Click Bait & Fake News in the Music “Press”

While content should be “King” – it’s the misleading headlines that drive traffic.

After following a few article suggestions in my Google News Channel (I’ve set up some saved searches for topics that I follow on a daily basis), and for some mild intellectual amusement I searched Google with the following criteria:

“site:alternativenation.net Brutal”

. . .try it yourself and you’ll get over 2,500 results in less than a second. Alternative Nation’s editors (or headline writers) have found that using the word “Brutal” in their article headlines drive users into a feeding frenzy – but when the website visitors actually read the corresponding article – the content is basically unattributed gossip and lumpish quotes from competing music publishers. Here’s just a brief sample from the first page of results:

  • Van Halen Icon Brutal Rejection By Women Revealed …
  • Jimmy Page Brutal Robert Plant Refusal Revealed…
  • Van Halen Brutal Text Messages Leak: ‘I’m The Asshole …
  • Motley Crue Call Out Brutal Led Zeppelin Disrespect
  • Steven Tyler Reacts To Brutal Aerosmith Video
  • Mick Jagger Brutal Disrespect Of Led Zeppelin Revealed …
  • Mick Jagger Doctor Brutally Rips Singer After Surgery …
  • The Black Keys Member’s Brutal Cause Of Death Revealed …

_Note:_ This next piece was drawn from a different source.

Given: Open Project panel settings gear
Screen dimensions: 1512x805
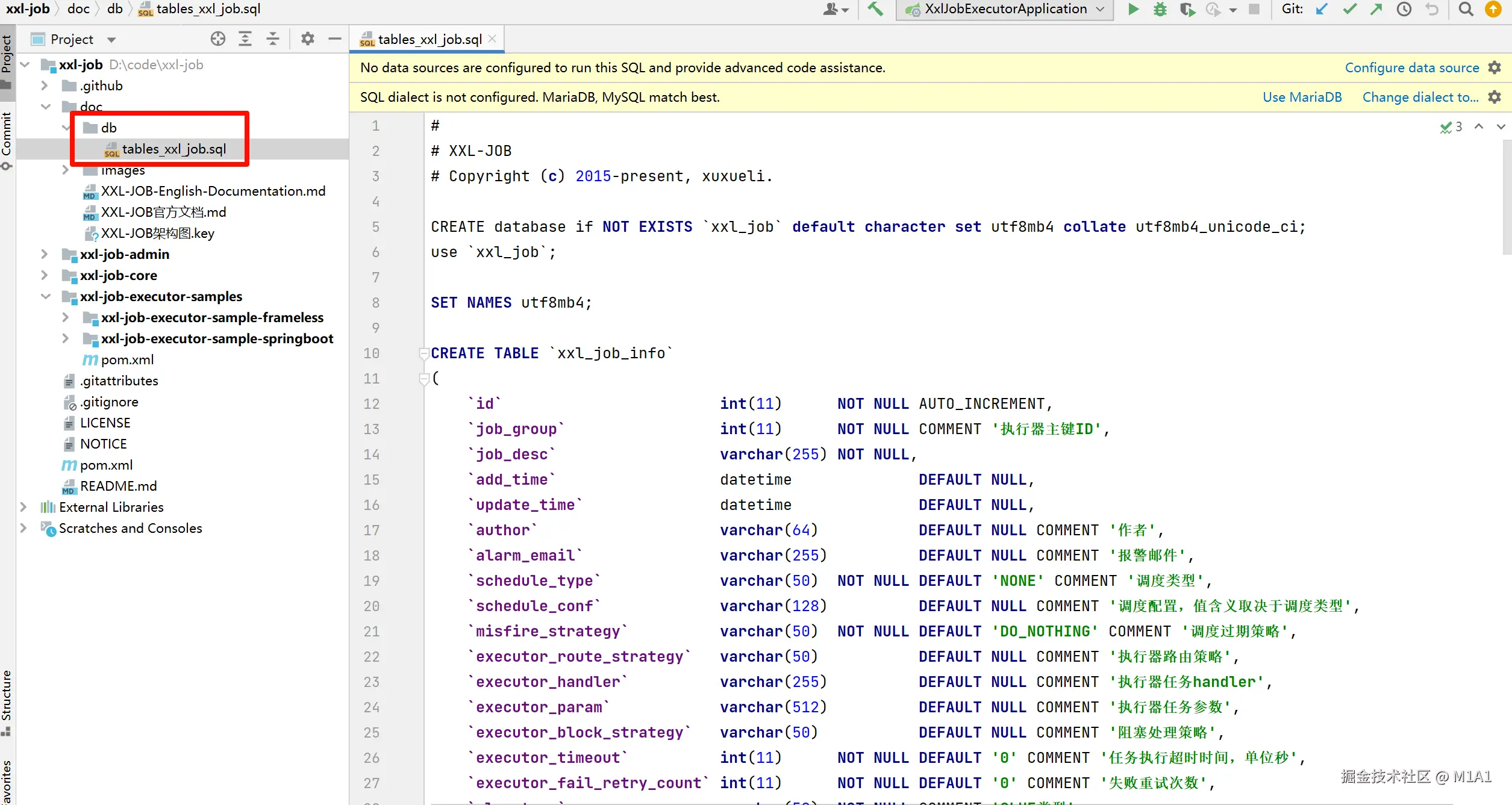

And as you can see they are also fairly fond of using the expression “Revealed.”

This is a prime example of a quasi-editorial site that re-aggregates and monetizes other sites’ content just like Buzzfeed and Facebook.

Facebook itself is responsible for driving 27% of traffic to actual news sites, but music sites don’t drive traffic to each other. Reverbnation (a social media site for by and for other musicians) allows users to “publish” their press reviews but they don’t wrap it in advertising.

When content from third-party publishers becomes the “content,” there’s reasonable argument as to whether the aggregators should share the revenue with publishers since they are earning money on the back of others sites’ clickbait.

Eric Gales playing a medley of “Voodoo Child, Kashmir, Back in Black, and Für Elise” at the 2017 Dallas International Guitar Show. While this shows some really amazing guitar playing, is it an honest mashup of other bands’ hits and/or a stroke of genius? Or is this musical click-bait?

The Guardian Newspaper’s website ran tests where they sharing “instant” articles on Facebook and on Apple News but soon pulled their content.

If your essays, reviews and articles aren’t actually gated behind subscription pay-walls, for instance, it’s impossible to stop sites gathering your words and relaying them for their own profit.

Like domain name squatters – it isn’t too hard to write code that requires the minimum of human editorial intervention to pretend to build a site that pretends to deliver news about music and the music industry – the difficulty is for audiences’  to determine what is “real” and what is “fake news” – as we all know the failure to distinguish the difference can have dangerous consequences.

(Writer’s note: consequenceofsound.net is a real music editorial site and not to be confused with some others.)